Cynthia Lowenthal. Performing Identities on the Restoration Stage (Carbondale: Southern Illinois Univ. Press, 2003). Pp. x + 270.
These are thrilling times on the boards for Restoration and eighteenth-century drama, with at least one New York theatre company devoted to producing staged readings of eighteenth-century plays by women and a full-scale revival of Richard Brinsley Sheridan's Rivals running at Lincoln Center from December 2004. These high-profile theatrical projects are mirrored by no less exciting developments in the realm of Restoration and eighteenth-century theatre criticism. Perhaps because of the widespread sense of exhaustion that currently surrounds critical discourse on the novel, more and more scholars have turned to the drama in recent years with a renewed sense of interest, taking it up as a dynamic locus of literary and cultural ferment during the long eighteenth century. And the impact on drama criticism has been quite significant, as new studies in the field have brought about a marked departure from the established tradition of exhaustive historical accounting and a move toward more theoretically informed, though no less historicized, readings of dramatic texts and the sites of their performance.

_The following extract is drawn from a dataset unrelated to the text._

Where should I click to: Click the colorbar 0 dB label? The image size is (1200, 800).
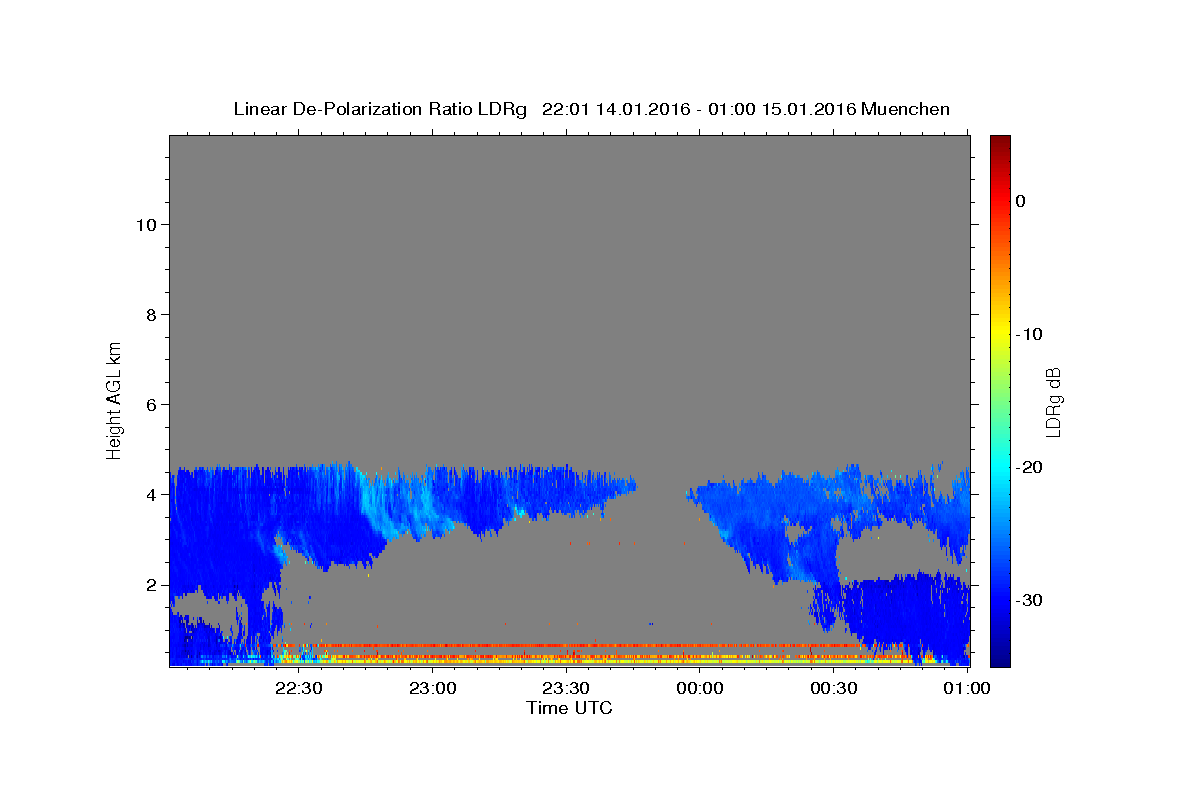pos(1020,201)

The two works reviewed here offer exemplary instances of those efforts to take the study of Restoration and eighteenth-century drama in new and conceptually rich directions. Most refreshing is the fact that each treats the drama not merely as a textual medium but also as a living art form that involves, and indeed requires, the presence of actual bodies. In both Cynthia Lowenthal's sustained study and in the essays that make up Robyn Asleson's expertly edited volume, every effort is made to take into account the complications that arise when one is dealing with a medium where the boundaries between the fictional lives of characters and the lived lives of performers are not always clear. In this respect, both works provide us with a better understanding of the central role of the playhouse and its players in a political and social world that was intensely theatrical.
In Performing Identities on the Restoration Stage, Cynthia Lowenthal takes up the identity categories of gender, class, and nation and...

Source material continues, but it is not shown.